The appointment with the cardiologist was a little disheartening. They did an echo and an EKG, and Dr. P was a little concerned that the ballooning was not holding well. While we had been told that the repair typically happened around 4-6 months, he anticipated we would be back within a month or a month and a half. And he wanted Benson on O2 on the way home in the car.
I felt like crying.
The next day, Bill and I packed up Benson and his amazing accumulation of stuff, and headed to Idaho Falls, where we were going to meet up with Aaron and the kids, who would then take us the rest of the way home the next day. This was the first time the kids were going to meet Benson, and the first time I had really seen the kids and Aaron in 3 weeks. I was just as giddy to see them as they were to see me!
Benson hated having the nasal canula in his nose for the oxygen. And after about 7 p.m., he did not want to be in the car. And, can I just say this? Pumping in the car is THE PITS. But we made it home with happy kids, and safely.
It was amazing to be back together as a family. Finally, reunited. And the kids loved having their baby brother at home. And mom. Olivia just kept repeating, “Mommy. Home. Glad. Home. Glad.” It was heart breaking.
Finally, I would be remiss if I failed to mention and to thank all of those who helped us out, whether it was watching our kids during the day, bringing us meals, giving us money for travel and medical expenses, and especially prayers. Your prayers reached heaven and blessed our little Benson, and our lives.
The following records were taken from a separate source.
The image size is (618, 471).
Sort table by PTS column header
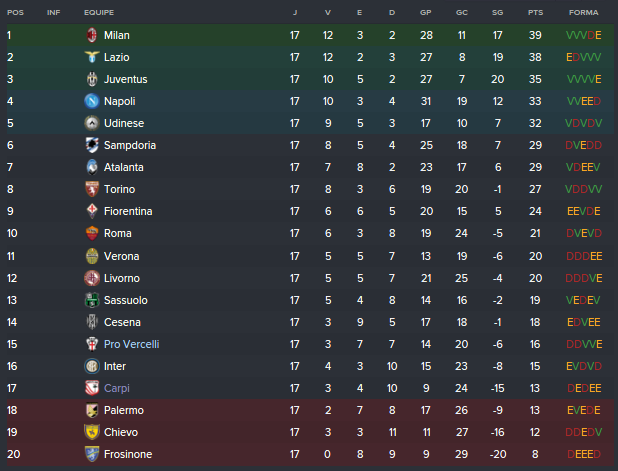pyautogui.click(x=536, y=12)
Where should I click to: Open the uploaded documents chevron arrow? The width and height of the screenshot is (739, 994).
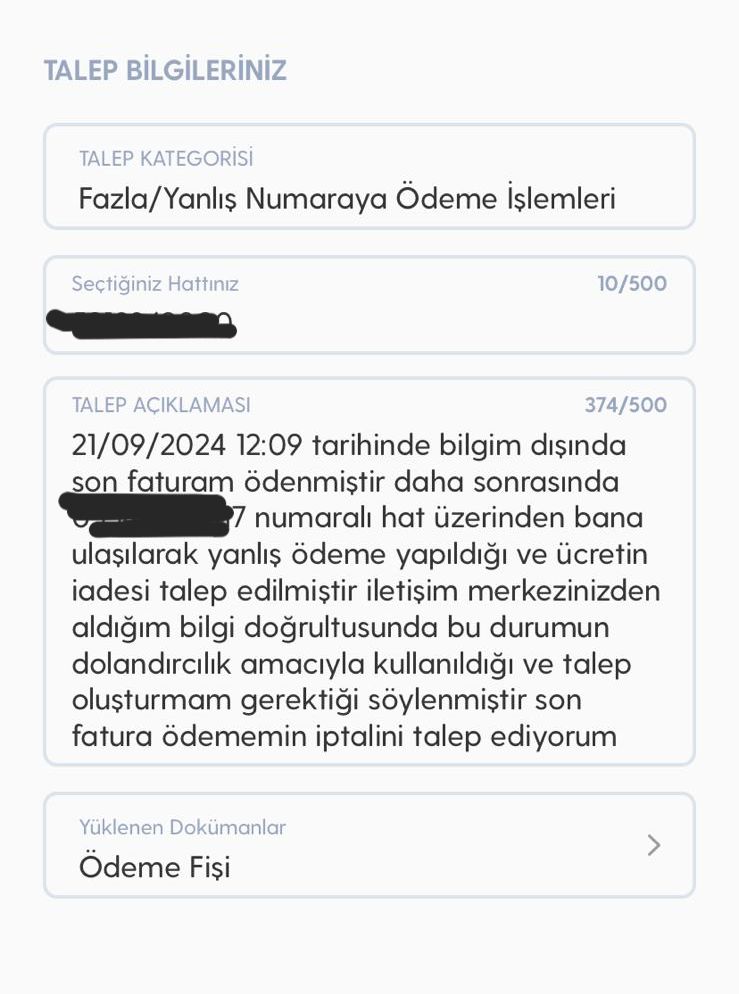(x=654, y=846)
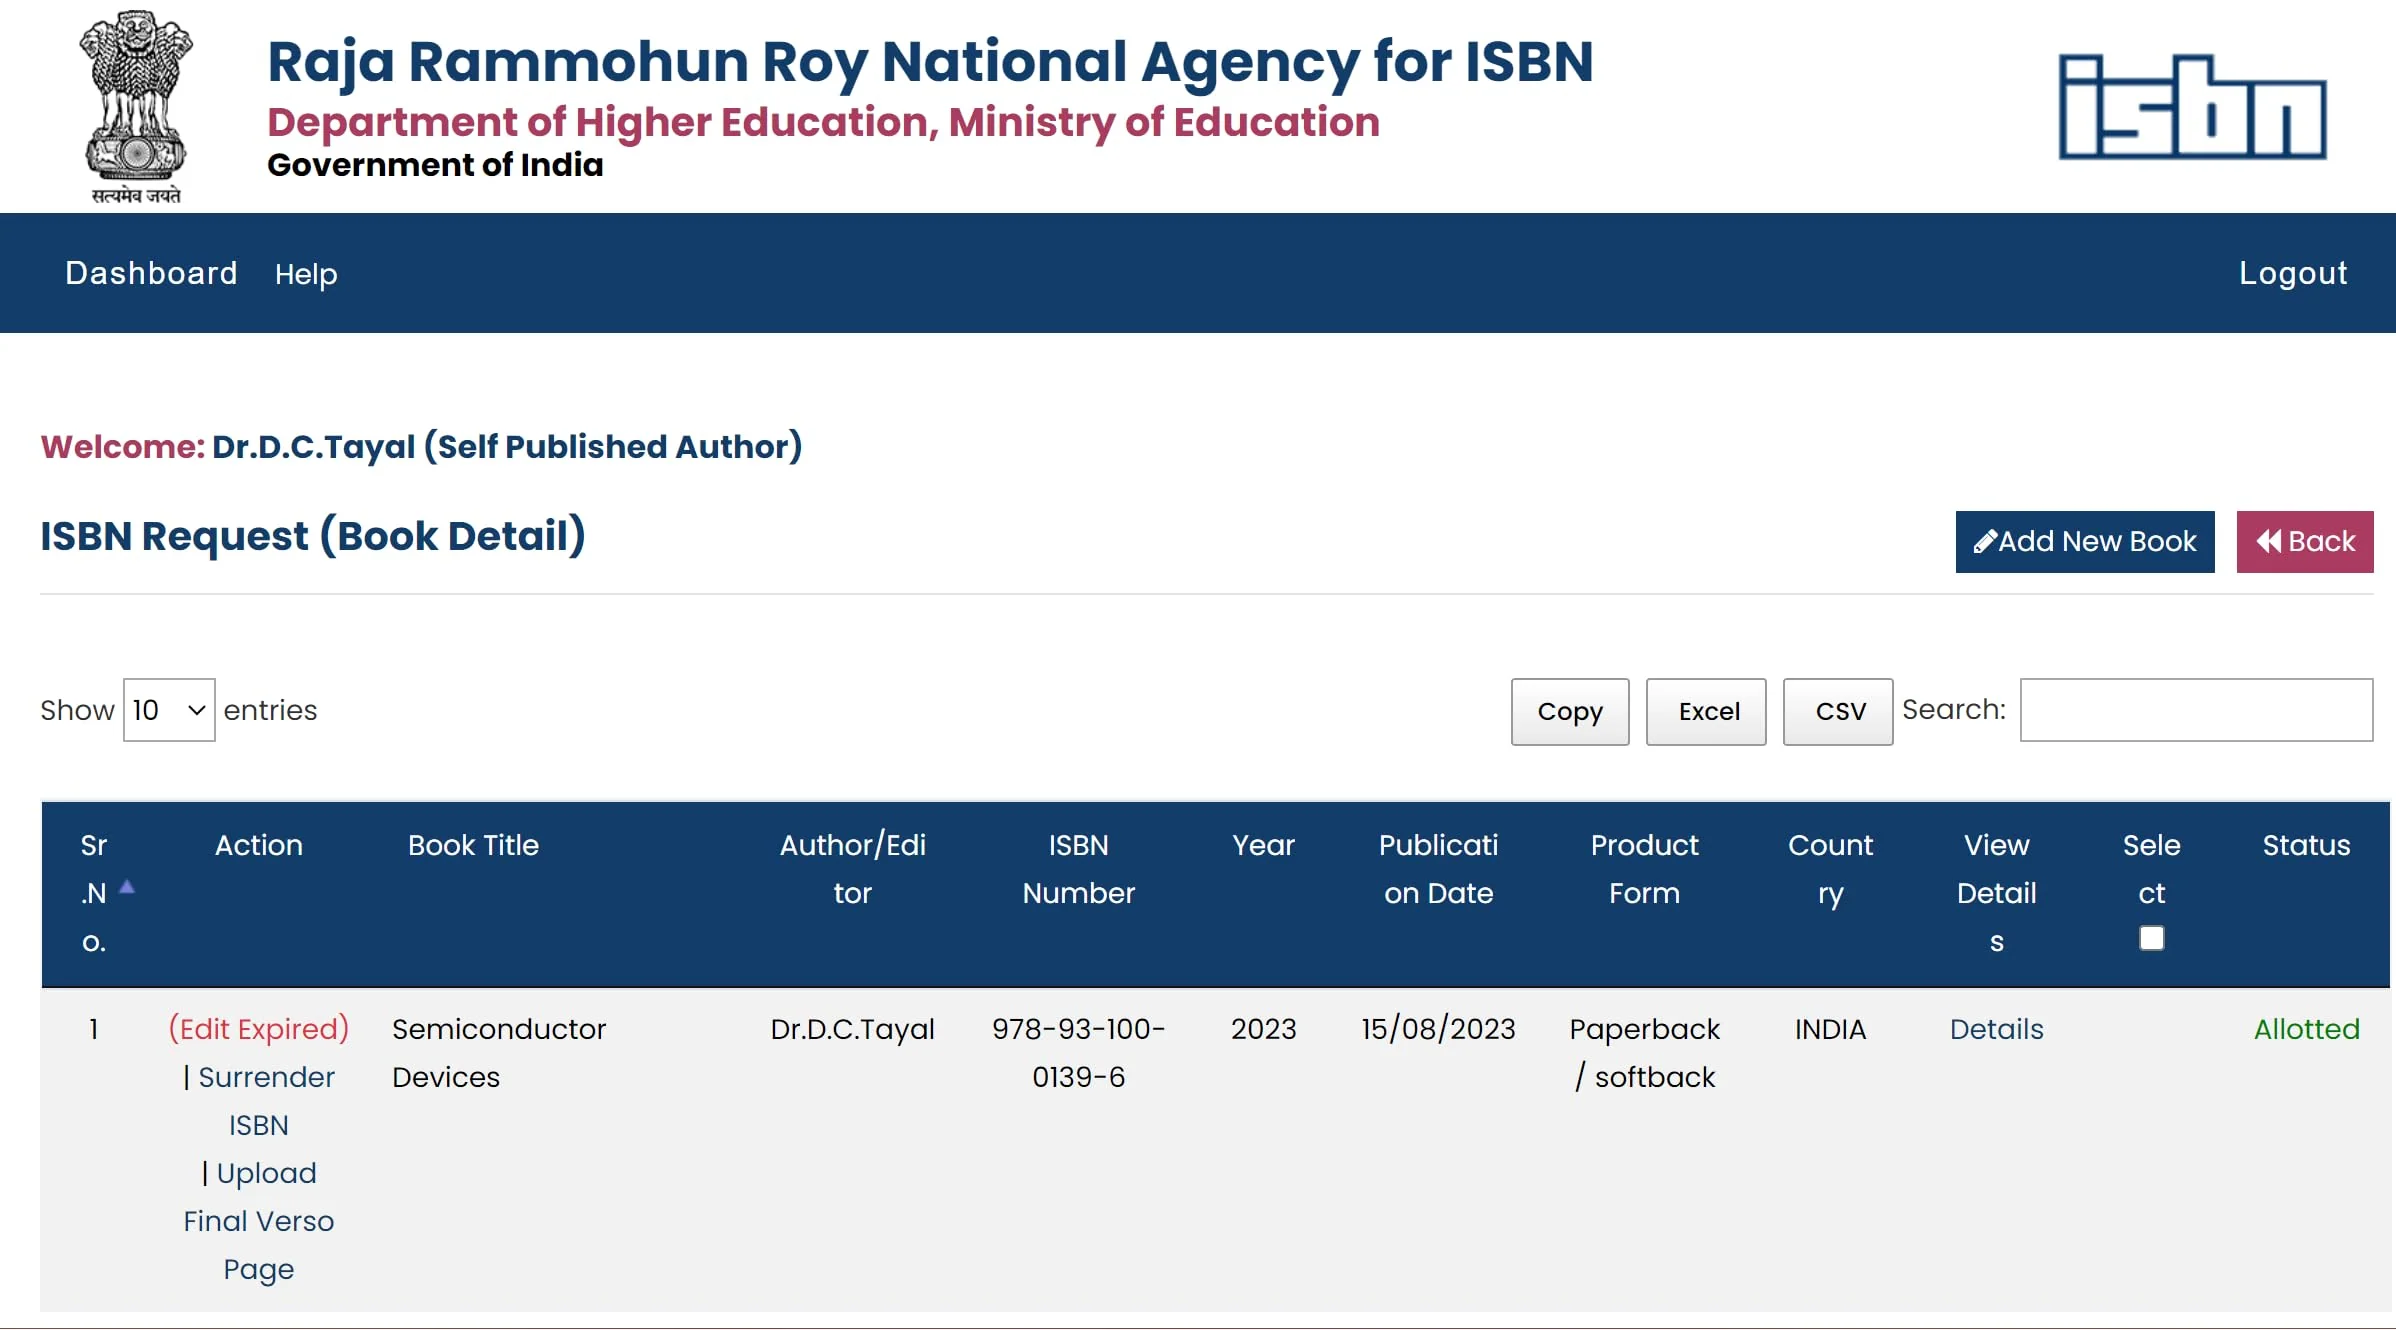Viewport: 2396px width, 1330px height.
Task: Click the double-arrow icon on Back button
Action: [2269, 542]
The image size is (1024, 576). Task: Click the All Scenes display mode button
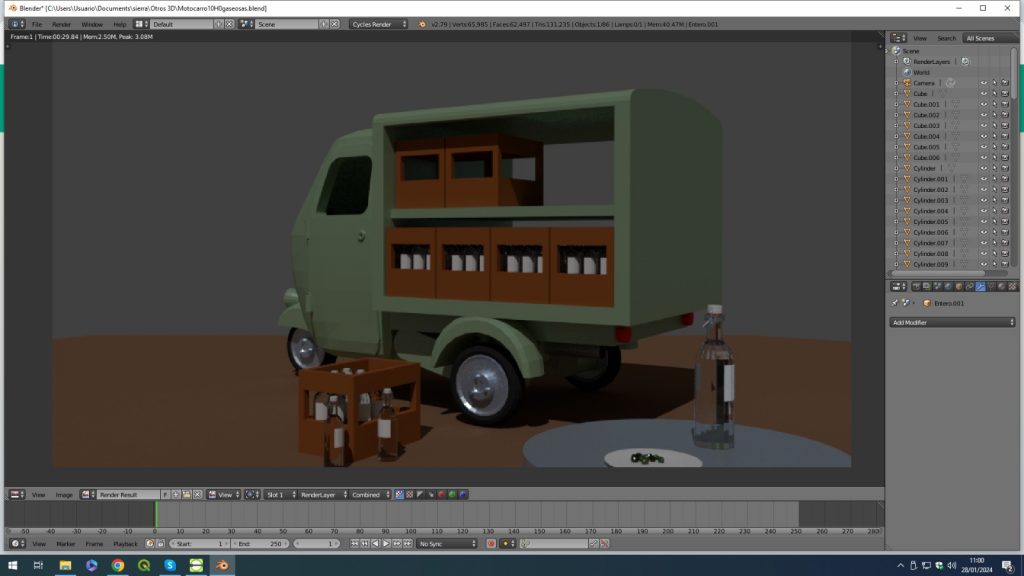click(979, 38)
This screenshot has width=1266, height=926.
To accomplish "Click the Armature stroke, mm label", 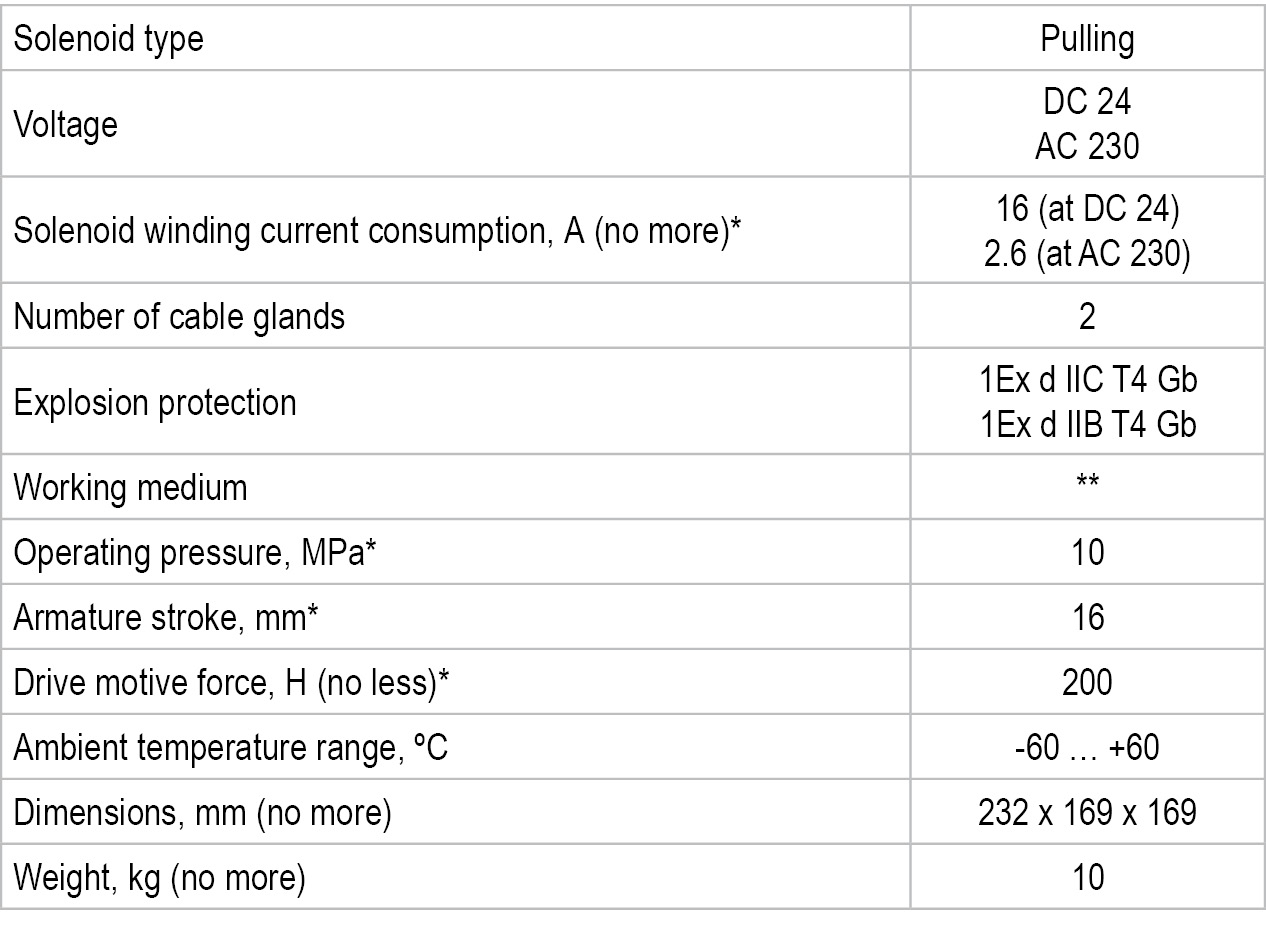I will 166,618.
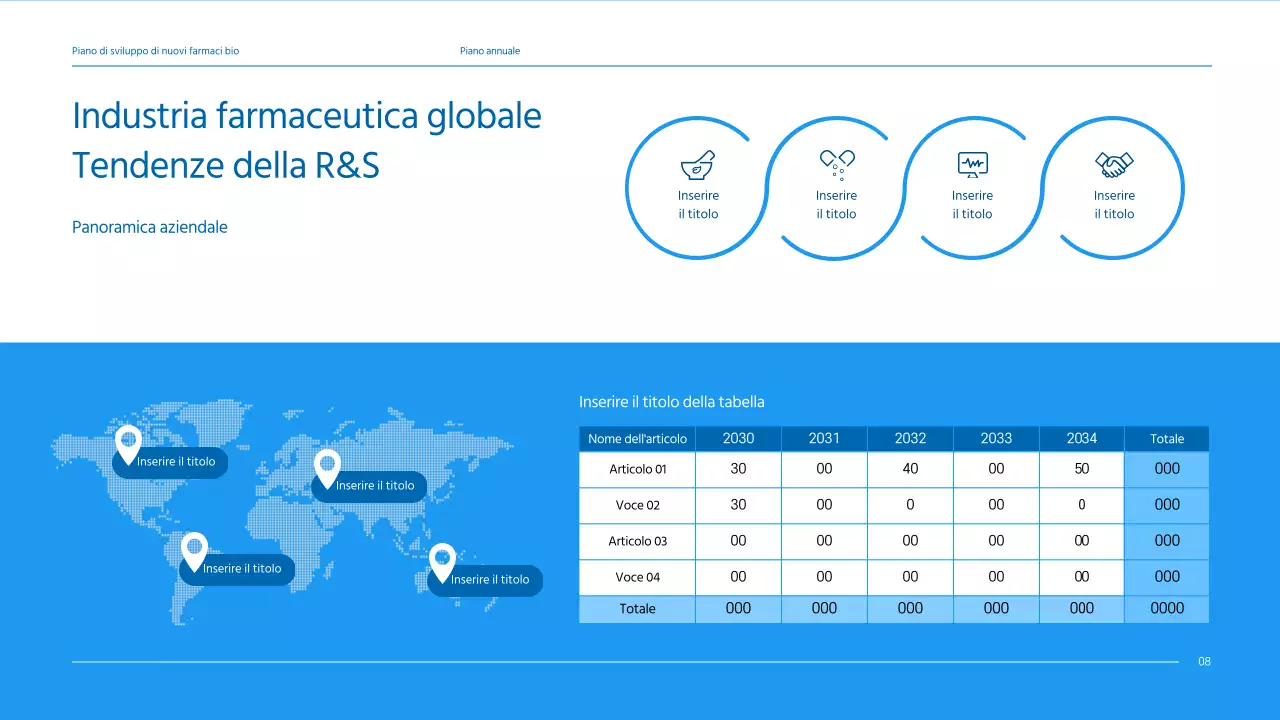
Task: Select the page number '08'
Action: click(x=1204, y=661)
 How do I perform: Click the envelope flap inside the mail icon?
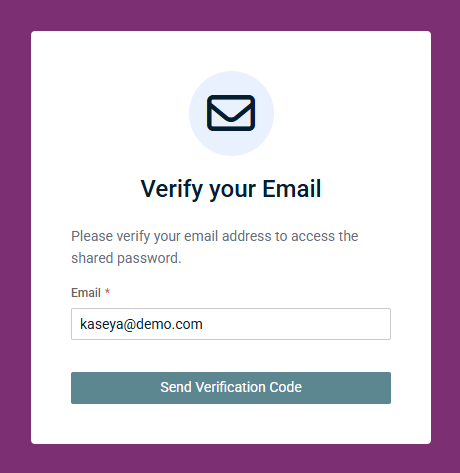click(231, 109)
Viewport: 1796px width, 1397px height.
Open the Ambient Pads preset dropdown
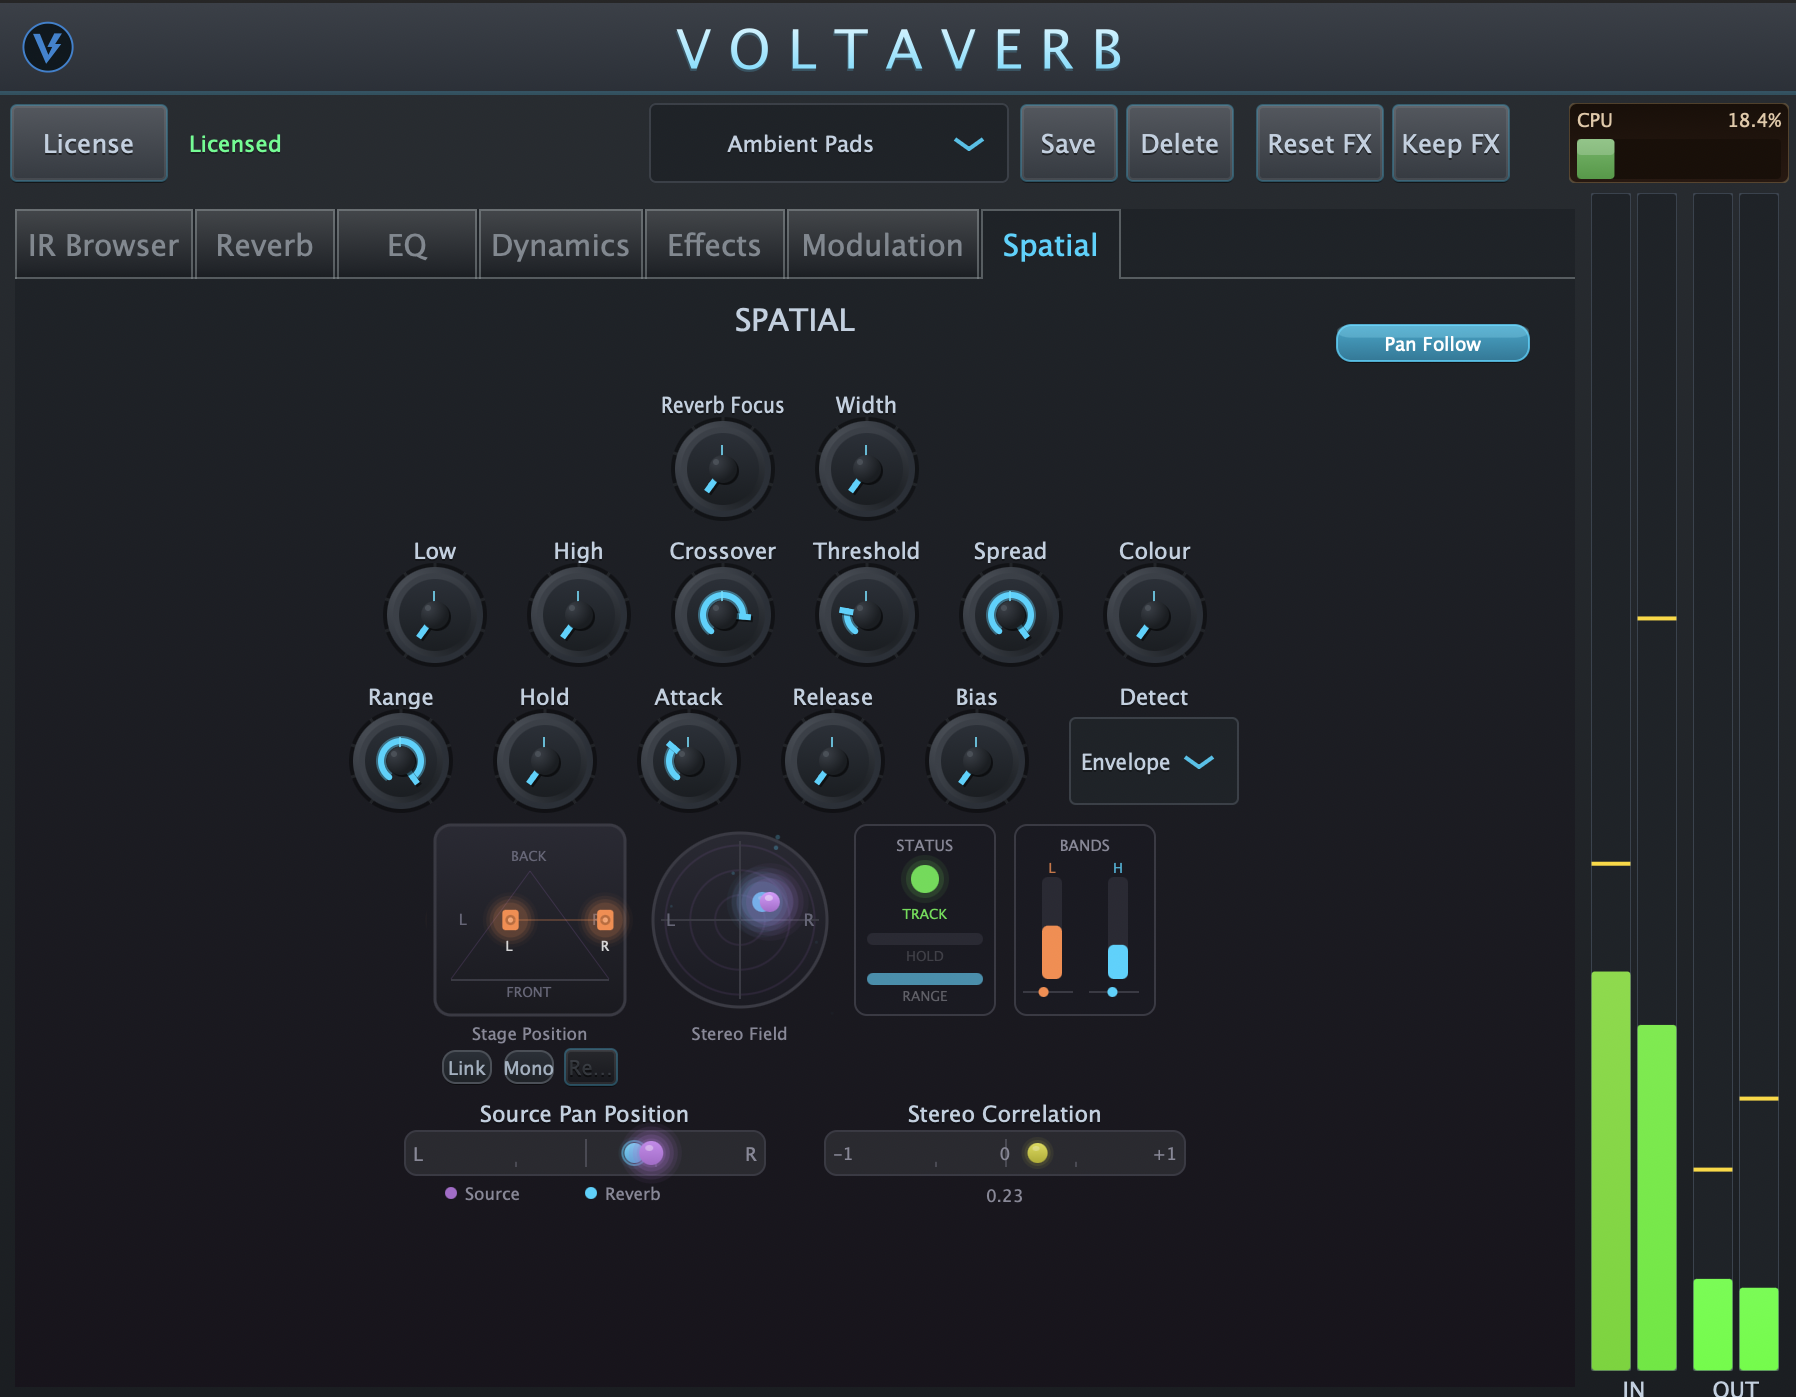pos(828,144)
There were so many miracles, great and small, and our friends were some of the greatest miracles of all.
Throughout this whole ordeal, Aaron and I felt so much love, from everybody, and especially from our Father in Heaven. It doesn’t matter what struggles we go through, His love is so real, and He is aware of our needs, and what is best. We felt God so closely throughout all of this, and our faith was strengthened as we prayed and watched over this little baby of ours, and His.